James Brusseau is a philosopher specializing in contemporary Continental philosophy, history of philosophy and ethics. In 1994, Brusseau joined the faculty of Philosophy and Letters at the Mexican National University in Mexico City teaching graduate courses in philosophy and comparative literature. He has also taught in Europe and the California State University. Currently he teaches at Pace University in New York City. Brusseau took a Ph.D. in Philosophy under the direction of Alphonso Lingis He is currently a professor at Pace University in New York City. He is also a visiting professor in the Department of Information Engineering and Science at the University of Trento in Italy.

== Scholarship ==
Brusseau’s work in autonomy, authenticity, and recommendation algorithms analyzes recommenders as they shape future interests with predictions generated from past preferences, meaning they recycle who we have already been. This recursivity raises new questions about personal identity, freedom, and authenticity. Some of those questions involve the discontinuity of personal identity. There are also questions about breaking out of the algorithmic feedback loop. They include: How can users diverge from who they have been? How could the divergence be accomplished theoretically, technically, and practically?

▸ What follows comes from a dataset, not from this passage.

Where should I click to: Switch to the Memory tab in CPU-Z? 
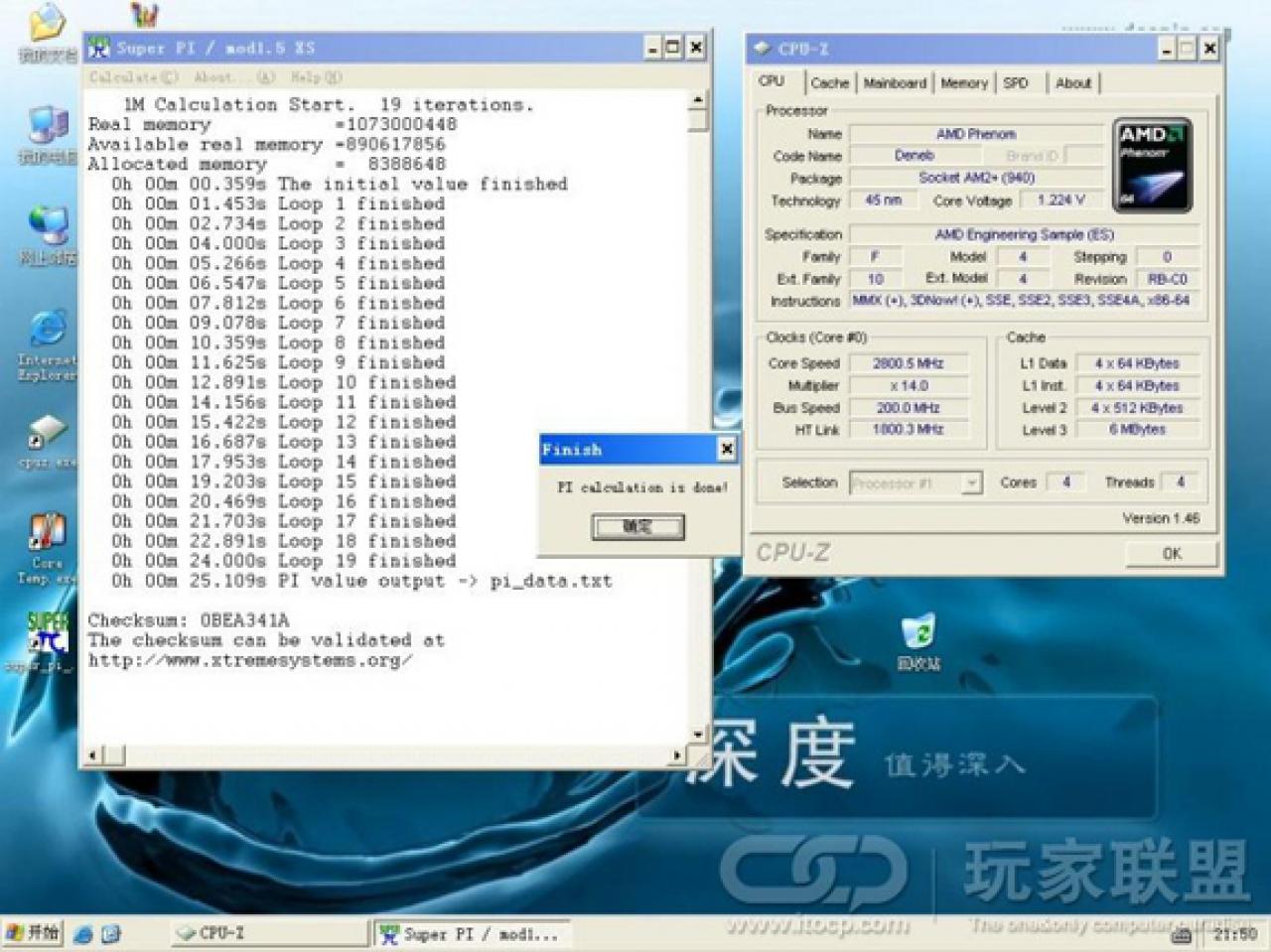pyautogui.click(x=964, y=83)

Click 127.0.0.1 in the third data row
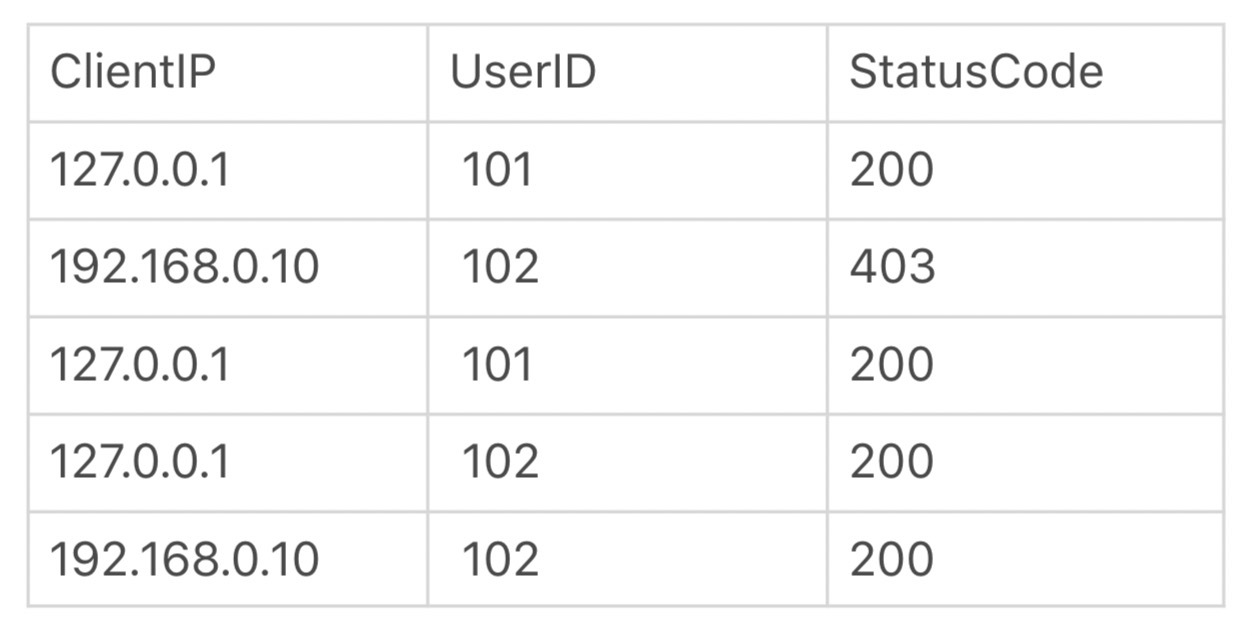[139, 365]
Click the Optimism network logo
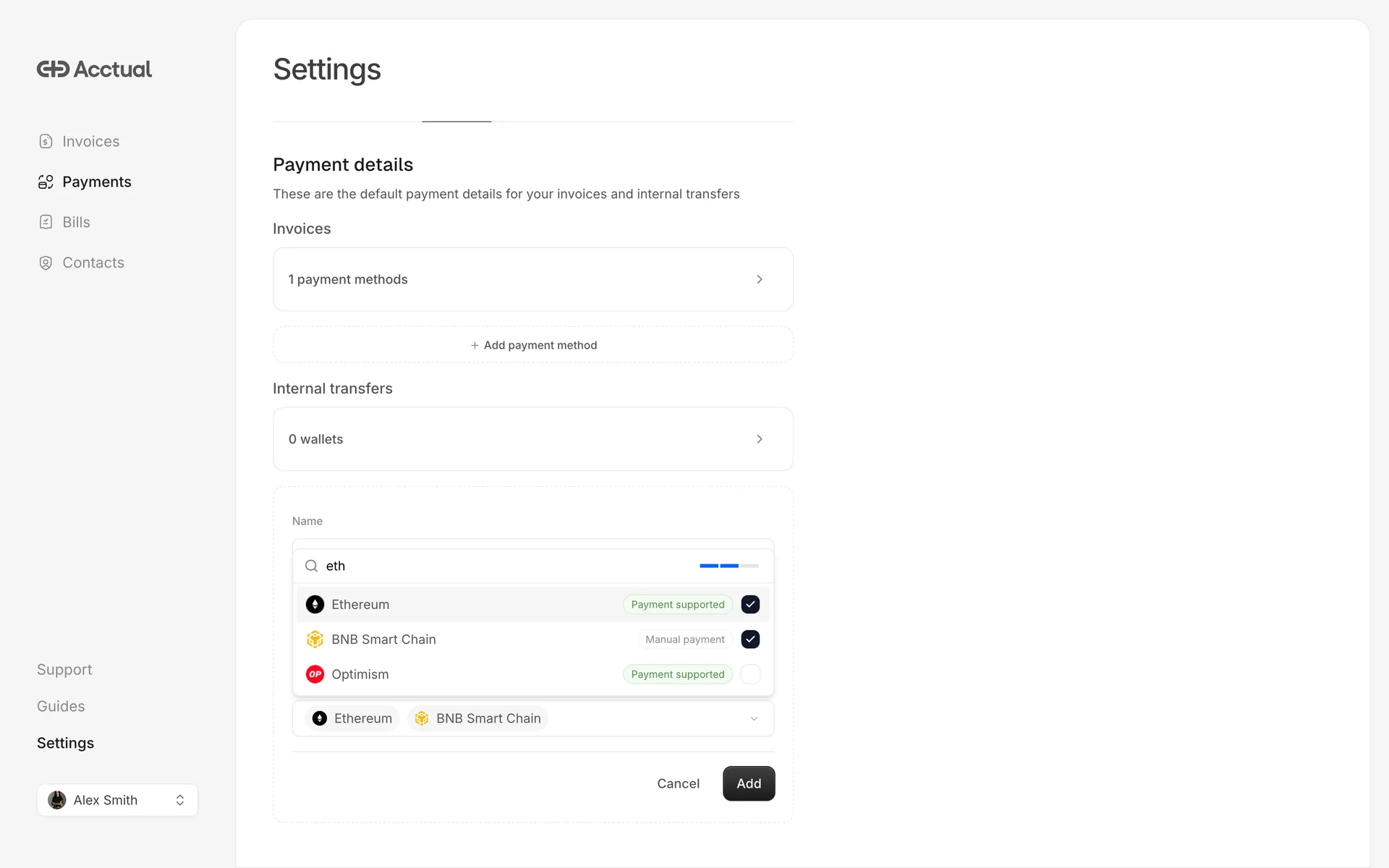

Acceleration AI ethics takes one side in the debate between innovation and AI safety in technological development. Brusseau argues that innovation’s accompanying problems can be best solved with still more innovation. Contrastingly, there is the position that the guarantee of safety should precede technological advance. Both alternatives are forms of responsible AI, but the acceleration argument supports the first, and work in the area focuses on developing the fundamental human values supporting the approach.

Brusseau has authored and co-authored multiple ethics evaluations of AI tools. His work in AI ethics evaluations and AI alignment is pursued through three steps. First, a socio-technical scenario is developed to explain the AI tool in language that crosses applicable domains. In the case of a medical tool, the domains would include ethics, computer science, medicine, law, and business. Second, the evaluation is executed by applying the ethical values to the tool, and by applying the tool’s use to the values. Finally, a report documents the process and may propose recommendations.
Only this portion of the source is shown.